At Netsil (microservice observability startup), API analytics and stream-processor was built using a dialect of Datalog. Netsil was acquired by Nutanix in 2018 and the technology was incorporated into a couple of product lines. The Datalog engine at Netsil is pretty sophisticated, capable of fine-grained parallelism (built on task-stealing architecture) - Datalog programs are chained together in a pipeline, such that the output of one program is an input to another. These programs (stages in the pipeline) can be run in serial, parallel or context_ordered modes. In context_ordered mode the tuples are sent to the execution engine ordered by their context_keys -- e.g. captured packets from the same flow are processed serially and in parallel across flows.

In addition, it incorporates SQLite embedded DB for materialized tables and state. The raw events are aggregated using Datalog rules & tables and SQL queries are auto-generated from high-level Datalog rules. We also extended Datalog with the concept of "Accumulators", stateful objects in rule head that emit a tuple when certain conditions are met - e.g. we build Windowed Counters, TCP re-assembly from network packets etc. using Accumulators.

In addition to all this, one could distribute Datalog programs across machines -- Tuples serialize to protobuf and sent across machines over ZeroMQ etc. We used distributed features by sending raw metrics from the Host based Agents on customer's machines to the cloud service where the Datalog based stream processor joins the incoming metrics/events tuples with metadata collected from external sources (e.g. K8S tags).

The Datalog engine also synchronized some tables with Zookeeper for distributing config updates in real-time such as metadata tables that were used in stream-joins. E.g. each time a new K8S pod was detected in customer environment, an update tuple was sent to cloud, which updated the Zookeeper backed materialized table thereby synchronizing with all other stream-processor pods in near-realtime.

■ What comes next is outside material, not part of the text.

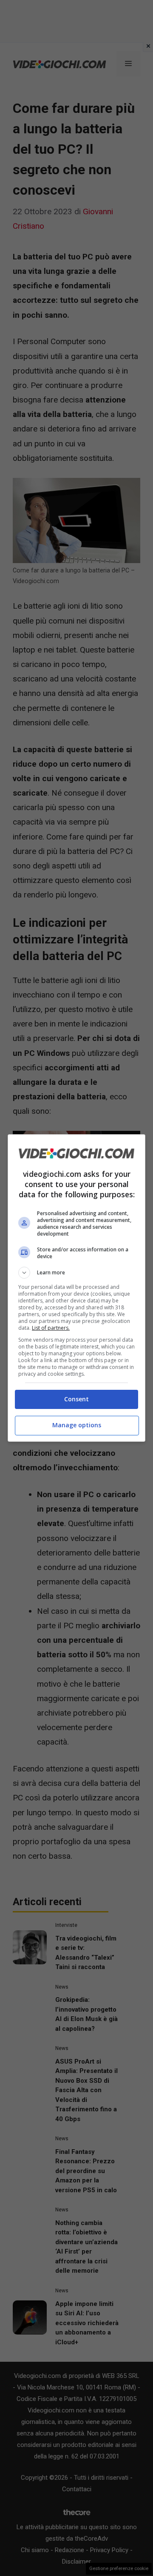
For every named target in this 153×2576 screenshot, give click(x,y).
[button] (76, 1273)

raspasov · on May 17, 2021

Yes, I've been using DataScript (which uses this flavor of Datalog) to store and query the data locally in my iOS app in the last few months. DataScript works well but you need to know how to use it.

Benchmarks would entirely depend on the implementation of the database/language.

pm90 · on May 16, 2021

Heh, I read it as "learn datadog today". Which would also be an interesting article, as it took me quite a while to understand how its supposed to work.

tannhaeuser · on May 16, 2021

Unfortunately, the term "Datalog" has been used inflationary to mean anything to anyone as an attempt to market proprietary DBs at this point.

See [1] in case you're wondering what Datalog actually is.

[1]: https://en.m.wikipedia.org/wiki/Datalog

capableweb · on May 16, 2021

> Unfortunately, the term "Datalog" has been used inflationary to mean anything to anyone as an attempt to market proprietary DBs at this point.

Is it? You have any specific examples? The only one mentioned in the website is Datomic, and it is using Datalog. The very second link on the website is also the Datalog Wikipedia page.